Below are several records. Retype exactly those lines running from the one with "Task: Enable log scale on the daily chart" through the one with "Given: Open Liked items heart icon", end lines included, and no others.

--- START ---

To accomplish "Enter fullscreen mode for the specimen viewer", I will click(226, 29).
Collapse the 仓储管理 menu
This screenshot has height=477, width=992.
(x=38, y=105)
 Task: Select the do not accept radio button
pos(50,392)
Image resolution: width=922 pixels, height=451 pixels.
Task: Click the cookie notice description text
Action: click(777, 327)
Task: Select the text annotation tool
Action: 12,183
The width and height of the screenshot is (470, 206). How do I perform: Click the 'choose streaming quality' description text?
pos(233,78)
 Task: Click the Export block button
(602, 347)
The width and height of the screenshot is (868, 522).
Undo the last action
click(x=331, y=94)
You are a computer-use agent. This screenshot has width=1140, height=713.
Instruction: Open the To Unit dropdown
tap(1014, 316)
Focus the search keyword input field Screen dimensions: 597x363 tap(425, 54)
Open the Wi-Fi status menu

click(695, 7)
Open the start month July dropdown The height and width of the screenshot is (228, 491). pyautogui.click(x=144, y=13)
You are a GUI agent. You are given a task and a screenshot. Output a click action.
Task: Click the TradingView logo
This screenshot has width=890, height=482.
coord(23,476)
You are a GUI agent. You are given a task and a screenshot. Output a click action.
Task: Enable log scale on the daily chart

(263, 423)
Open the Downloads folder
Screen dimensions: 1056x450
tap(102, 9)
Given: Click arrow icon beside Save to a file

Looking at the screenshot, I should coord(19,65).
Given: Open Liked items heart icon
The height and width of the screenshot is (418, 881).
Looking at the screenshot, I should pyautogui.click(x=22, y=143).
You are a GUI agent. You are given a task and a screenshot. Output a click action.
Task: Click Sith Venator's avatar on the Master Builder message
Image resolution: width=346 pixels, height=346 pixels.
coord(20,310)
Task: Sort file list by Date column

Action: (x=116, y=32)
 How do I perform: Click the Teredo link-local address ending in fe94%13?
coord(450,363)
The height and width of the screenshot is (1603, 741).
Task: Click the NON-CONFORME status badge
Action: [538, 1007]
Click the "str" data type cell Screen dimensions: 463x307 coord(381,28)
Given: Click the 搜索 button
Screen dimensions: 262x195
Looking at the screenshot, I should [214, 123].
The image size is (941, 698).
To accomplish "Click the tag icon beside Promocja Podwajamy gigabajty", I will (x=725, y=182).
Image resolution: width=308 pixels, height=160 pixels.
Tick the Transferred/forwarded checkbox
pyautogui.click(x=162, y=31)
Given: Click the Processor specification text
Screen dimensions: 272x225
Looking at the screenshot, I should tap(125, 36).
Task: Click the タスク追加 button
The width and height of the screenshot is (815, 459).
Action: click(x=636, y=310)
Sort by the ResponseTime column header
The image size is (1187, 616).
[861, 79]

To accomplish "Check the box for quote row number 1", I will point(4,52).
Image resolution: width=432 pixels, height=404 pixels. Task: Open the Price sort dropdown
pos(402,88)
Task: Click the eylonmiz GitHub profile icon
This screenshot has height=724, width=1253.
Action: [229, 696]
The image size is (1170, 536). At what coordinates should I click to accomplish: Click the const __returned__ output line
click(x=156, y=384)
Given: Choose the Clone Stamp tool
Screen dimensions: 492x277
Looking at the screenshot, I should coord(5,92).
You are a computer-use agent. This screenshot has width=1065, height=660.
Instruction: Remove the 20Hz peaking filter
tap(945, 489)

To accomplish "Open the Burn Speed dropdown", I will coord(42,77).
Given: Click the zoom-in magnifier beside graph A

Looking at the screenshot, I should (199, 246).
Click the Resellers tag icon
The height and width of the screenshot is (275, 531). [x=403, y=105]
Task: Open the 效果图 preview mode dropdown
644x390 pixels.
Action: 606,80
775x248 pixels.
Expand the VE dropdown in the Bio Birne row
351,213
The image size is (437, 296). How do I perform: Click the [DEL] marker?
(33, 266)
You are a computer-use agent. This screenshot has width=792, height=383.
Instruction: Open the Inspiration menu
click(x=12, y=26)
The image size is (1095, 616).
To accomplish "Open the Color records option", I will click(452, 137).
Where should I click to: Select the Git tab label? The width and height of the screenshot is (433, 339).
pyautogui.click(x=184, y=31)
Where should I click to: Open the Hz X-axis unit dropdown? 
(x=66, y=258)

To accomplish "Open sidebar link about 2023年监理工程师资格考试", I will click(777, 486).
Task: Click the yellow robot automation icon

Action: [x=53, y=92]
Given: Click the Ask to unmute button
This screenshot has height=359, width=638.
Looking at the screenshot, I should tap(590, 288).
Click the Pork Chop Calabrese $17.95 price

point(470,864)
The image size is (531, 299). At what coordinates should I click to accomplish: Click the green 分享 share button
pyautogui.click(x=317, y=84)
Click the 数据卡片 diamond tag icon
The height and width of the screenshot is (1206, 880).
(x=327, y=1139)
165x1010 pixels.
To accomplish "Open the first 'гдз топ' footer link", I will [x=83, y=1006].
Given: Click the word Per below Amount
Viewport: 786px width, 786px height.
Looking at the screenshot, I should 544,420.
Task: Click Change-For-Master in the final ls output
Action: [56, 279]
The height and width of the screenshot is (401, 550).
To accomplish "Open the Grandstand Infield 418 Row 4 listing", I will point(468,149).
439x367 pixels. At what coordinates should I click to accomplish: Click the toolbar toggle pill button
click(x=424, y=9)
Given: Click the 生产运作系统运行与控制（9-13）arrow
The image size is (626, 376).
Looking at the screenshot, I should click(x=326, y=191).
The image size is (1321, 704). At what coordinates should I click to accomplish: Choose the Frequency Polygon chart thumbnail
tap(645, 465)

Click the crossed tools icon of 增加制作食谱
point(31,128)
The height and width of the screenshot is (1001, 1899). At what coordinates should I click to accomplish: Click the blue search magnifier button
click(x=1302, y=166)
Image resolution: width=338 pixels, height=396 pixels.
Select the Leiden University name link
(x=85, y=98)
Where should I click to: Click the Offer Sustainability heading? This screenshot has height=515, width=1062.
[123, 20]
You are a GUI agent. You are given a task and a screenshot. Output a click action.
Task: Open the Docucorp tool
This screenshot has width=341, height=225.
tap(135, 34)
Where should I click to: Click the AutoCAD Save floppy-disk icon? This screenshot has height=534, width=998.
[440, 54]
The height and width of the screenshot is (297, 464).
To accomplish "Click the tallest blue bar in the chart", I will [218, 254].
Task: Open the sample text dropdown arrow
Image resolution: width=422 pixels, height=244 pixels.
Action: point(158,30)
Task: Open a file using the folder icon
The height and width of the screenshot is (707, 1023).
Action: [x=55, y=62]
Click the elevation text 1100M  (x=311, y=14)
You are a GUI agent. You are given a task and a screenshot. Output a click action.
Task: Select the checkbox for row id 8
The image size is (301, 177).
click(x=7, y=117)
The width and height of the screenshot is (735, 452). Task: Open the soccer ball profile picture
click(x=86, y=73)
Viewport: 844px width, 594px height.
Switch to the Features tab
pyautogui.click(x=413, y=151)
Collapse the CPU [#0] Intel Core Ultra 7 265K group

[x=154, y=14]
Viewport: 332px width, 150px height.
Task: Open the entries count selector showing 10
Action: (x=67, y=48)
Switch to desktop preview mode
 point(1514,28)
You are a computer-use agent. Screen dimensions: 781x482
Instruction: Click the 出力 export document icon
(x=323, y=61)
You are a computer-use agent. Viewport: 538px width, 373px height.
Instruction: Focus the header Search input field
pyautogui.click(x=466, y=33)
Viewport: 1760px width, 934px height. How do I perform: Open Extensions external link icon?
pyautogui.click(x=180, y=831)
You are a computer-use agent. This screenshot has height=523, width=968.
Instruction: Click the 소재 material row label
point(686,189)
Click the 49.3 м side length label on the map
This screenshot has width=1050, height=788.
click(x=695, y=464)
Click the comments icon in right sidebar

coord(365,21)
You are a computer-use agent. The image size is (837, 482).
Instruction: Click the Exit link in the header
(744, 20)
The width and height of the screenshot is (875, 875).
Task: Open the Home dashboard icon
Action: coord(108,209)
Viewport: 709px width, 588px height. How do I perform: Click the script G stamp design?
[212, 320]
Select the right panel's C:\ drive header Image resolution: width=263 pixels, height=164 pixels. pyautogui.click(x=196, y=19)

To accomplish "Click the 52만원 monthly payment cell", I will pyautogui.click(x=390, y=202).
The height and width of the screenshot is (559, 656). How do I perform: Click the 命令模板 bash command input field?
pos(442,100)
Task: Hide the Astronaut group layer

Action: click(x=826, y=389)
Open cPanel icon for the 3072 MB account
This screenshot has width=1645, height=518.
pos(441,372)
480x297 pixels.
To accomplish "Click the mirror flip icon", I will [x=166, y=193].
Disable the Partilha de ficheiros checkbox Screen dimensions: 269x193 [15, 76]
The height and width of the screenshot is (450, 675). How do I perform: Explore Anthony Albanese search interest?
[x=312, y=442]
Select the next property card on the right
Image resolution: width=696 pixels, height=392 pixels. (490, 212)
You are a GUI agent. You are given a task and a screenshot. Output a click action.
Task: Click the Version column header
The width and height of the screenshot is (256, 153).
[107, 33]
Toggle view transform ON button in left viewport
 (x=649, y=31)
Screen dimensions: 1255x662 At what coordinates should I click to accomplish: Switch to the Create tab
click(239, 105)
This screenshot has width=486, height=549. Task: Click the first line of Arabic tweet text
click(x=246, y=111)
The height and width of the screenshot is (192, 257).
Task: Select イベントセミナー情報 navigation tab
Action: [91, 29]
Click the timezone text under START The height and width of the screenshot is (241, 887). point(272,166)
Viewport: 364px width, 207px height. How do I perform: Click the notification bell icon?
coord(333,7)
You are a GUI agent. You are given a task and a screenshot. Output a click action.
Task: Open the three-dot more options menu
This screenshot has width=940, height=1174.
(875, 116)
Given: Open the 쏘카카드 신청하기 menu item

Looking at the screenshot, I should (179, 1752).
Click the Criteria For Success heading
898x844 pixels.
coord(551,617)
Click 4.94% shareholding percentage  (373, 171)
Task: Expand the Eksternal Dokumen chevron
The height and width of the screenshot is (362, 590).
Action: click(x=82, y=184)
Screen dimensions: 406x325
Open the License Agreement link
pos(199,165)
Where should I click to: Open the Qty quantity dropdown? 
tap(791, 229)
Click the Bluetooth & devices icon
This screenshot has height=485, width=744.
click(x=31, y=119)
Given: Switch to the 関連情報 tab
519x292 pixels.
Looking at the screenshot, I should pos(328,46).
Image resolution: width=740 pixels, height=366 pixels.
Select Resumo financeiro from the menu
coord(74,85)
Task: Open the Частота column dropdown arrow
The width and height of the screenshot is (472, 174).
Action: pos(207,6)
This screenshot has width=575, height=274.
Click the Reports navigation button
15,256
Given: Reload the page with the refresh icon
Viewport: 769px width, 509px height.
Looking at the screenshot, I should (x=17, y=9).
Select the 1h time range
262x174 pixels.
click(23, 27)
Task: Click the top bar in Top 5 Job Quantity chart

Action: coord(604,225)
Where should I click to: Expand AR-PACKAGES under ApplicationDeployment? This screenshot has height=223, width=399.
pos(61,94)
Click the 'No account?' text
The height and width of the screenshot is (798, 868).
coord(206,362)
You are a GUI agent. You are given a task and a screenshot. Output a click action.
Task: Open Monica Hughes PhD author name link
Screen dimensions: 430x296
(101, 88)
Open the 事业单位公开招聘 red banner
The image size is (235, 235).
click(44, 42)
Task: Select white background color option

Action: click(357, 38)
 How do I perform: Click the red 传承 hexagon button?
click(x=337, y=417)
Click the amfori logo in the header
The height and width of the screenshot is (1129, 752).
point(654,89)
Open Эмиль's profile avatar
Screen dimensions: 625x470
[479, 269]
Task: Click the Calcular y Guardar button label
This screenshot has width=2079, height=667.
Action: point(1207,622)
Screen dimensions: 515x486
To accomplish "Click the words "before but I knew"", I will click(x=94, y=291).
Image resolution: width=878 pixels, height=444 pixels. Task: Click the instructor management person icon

--- END ---

■ **EXPECTED OUTPUT**
Task: Enable log scale on the daily chart

(263, 423)
Open the Downloads folder
Screen dimensions: 1056x450
tap(102, 9)
Given: Click arrow icon beside Save to a file

Looking at the screenshot, I should coord(19,65).
Given: Open Liked items heart icon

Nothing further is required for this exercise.